Physical AI Foundations
Video (best)
- MIT OpenCourseWare / Russ Tedrake — “Underactuated Robotics Lecture Series (Perception & Control)”
- Link: https://ocw.mit.edu/courses/6-832-underactuated-robotics-spring-2009/
- Why: Russ Tedrake’s MIT 6.832 lectures are the closest rigorous academic treatment of the perception-action loop, embodied intelligence, and autonomous systems foundations. However, no single YouTube video cleanly covers “Physical AI Foundations” as a unified topic with the sensor fusion + embodied intelligence framing used in modern Physical AI discourse.
- Level: advanced
⚠️ Coverage Gap Note: No single YouTube explainer from the preferred educators (3Blue1Brown, Karpathy, Yannic, StatQuest) covers Physical AI Foundations as a unified concept. The term “Physical AI” as used by NVIDIA/industry (convergence of perception, action, and embodied intelligence) is too recent (2023–2024) for polished explainers to exist.
Best available alternative:
- NVIDIA GTC Keynote clips — Jensen Huang’s GTC 2024 “Physical AI” segment on YouTube provides the conceptual framing, but is a product keynote, not a pedagogical resource. [Video ID: _waPvOwL9Z8 (GTC March 2025 Keynote)]
Blog / Written explainer (best)
- Lilian Weng — “Autonomous Agents” (covers embodied intelligence, perception-action loops, and agent grounding)
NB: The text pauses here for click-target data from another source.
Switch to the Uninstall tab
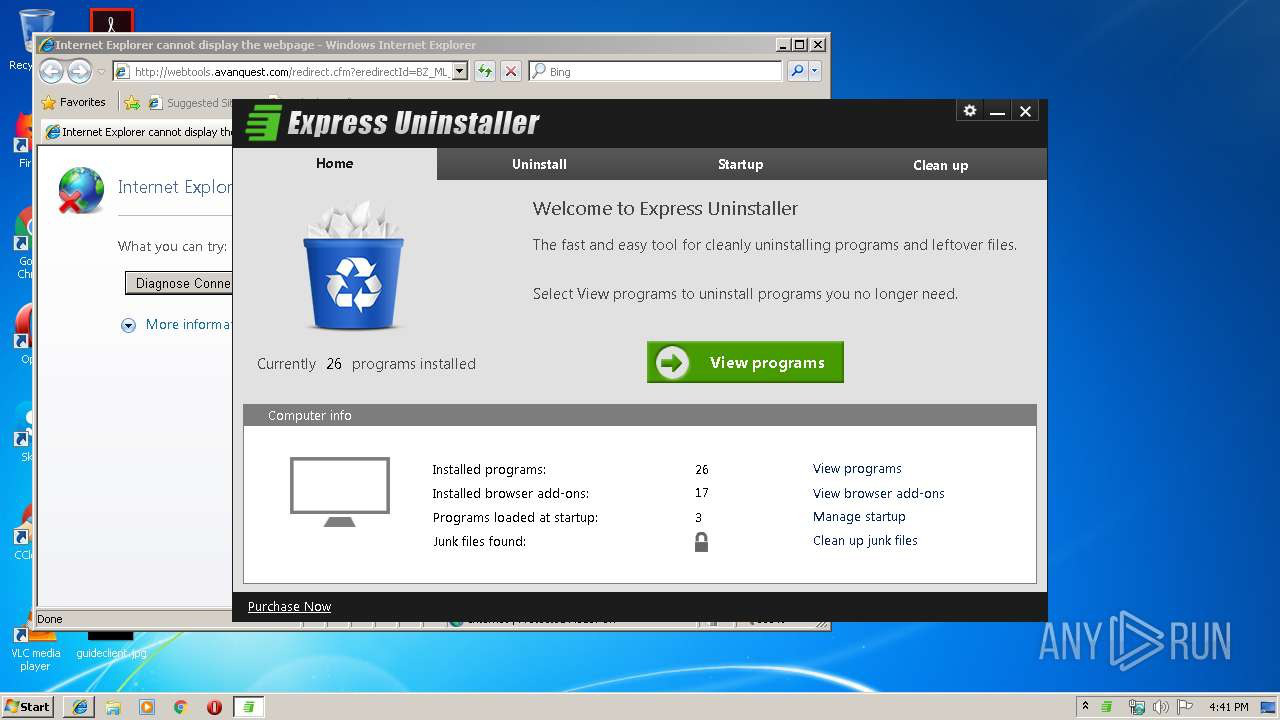Screen dimensions: 1280x720 [539, 164]
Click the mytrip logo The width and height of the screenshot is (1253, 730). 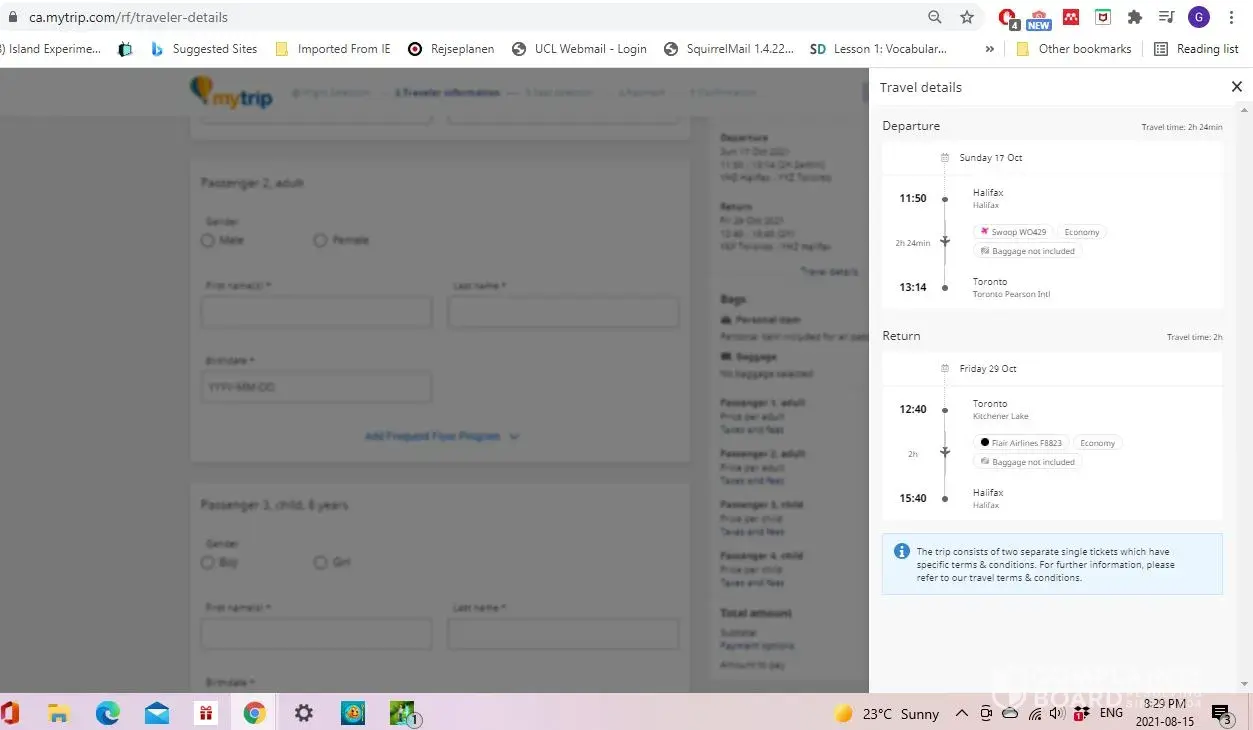point(231,93)
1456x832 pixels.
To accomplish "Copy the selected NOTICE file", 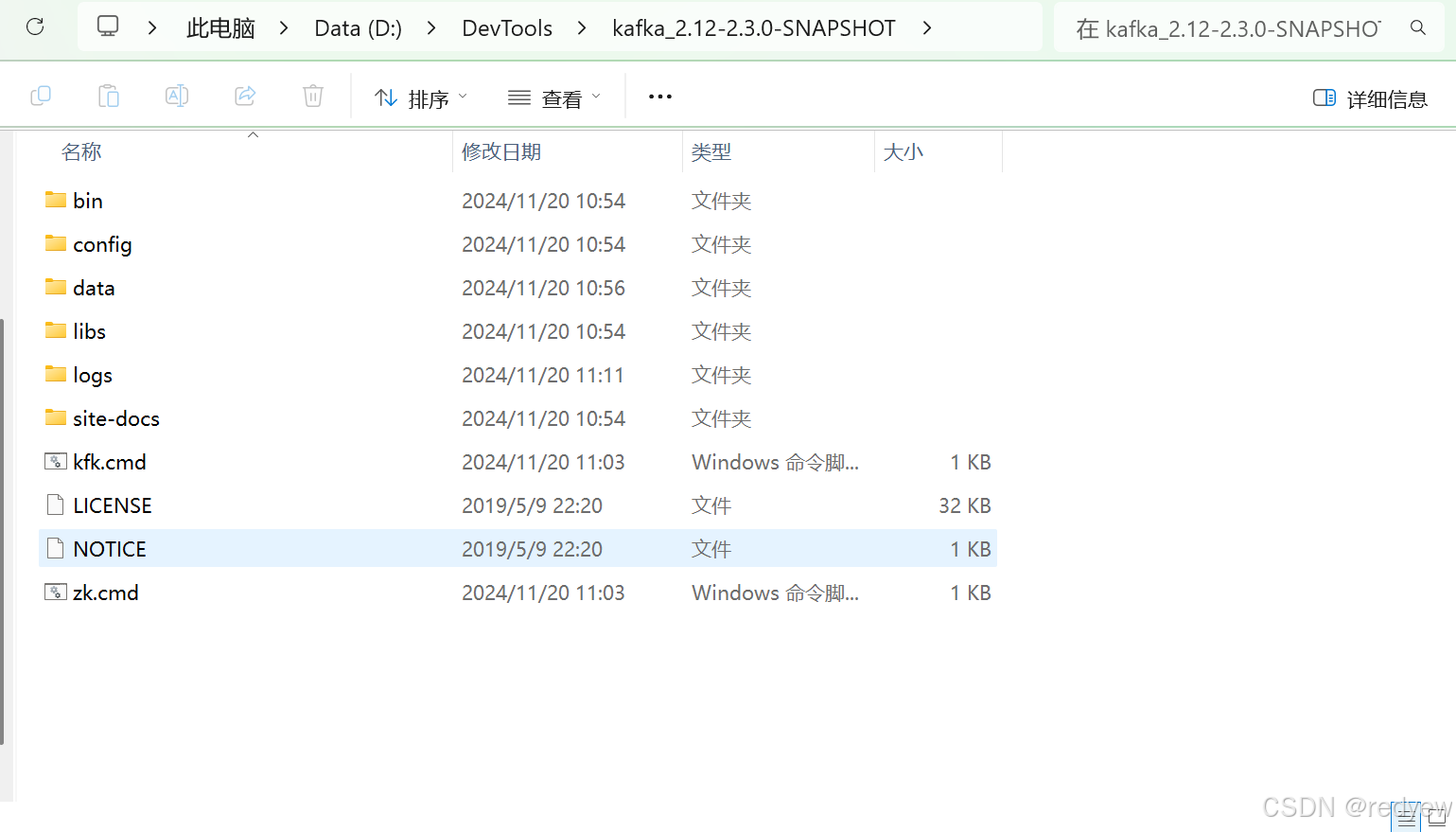I will coord(40,96).
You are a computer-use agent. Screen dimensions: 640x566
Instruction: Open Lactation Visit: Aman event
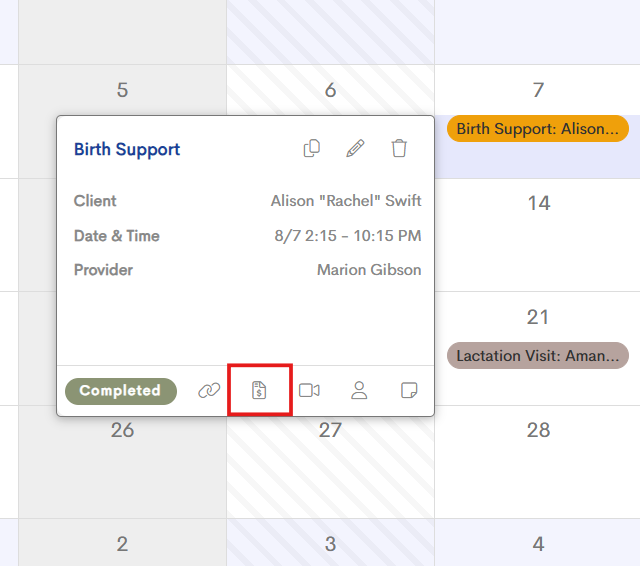point(538,355)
- Link: https://lilianweng.github.io/posts/2023-06-23-agent/
- Why: Weng’s characteristic depth and clarity covers the cognitive architecture underlying Physical AI — perception, memory, action, and tool use — with rigorous citations. While not exclusively about robotics hardware, it is the best written explainer from a trusted educator that addresses the embodied intelligence and perception-action loop concepts central to this topic. Her treatment bridges the gap between LLM-based reasoning and physical grounding.
- Level: intermediate/advanced
Deep dive
- Author/Source — Russ Tedrake, “Robotic Manipulation: Perception, Planning, and Control” (MIT Open Textbook)
- Link: https://manipulation.csail.mit.edu/
- Why: This is the most comprehensive freely available technical reference covering the full stack of Physical AI: depth cameras, sensor fusion, perception-action loops, grasping, and manipulation planning. Written by one of the field’s leading researchers, it includes code, lecture notes, and problem sets. Covers sim-to-real, tactile sensing concepts, and safety considerations. Far more rigorous than any blog post for learners who need implementation depth.
- Level: advanced
Original paper
- None identified — Physical AI as a unified concept does not have a single seminal “founding paper” in the way that, e.g., the Transformer or AlexNet do. The topic is a convergence of multiple subfields.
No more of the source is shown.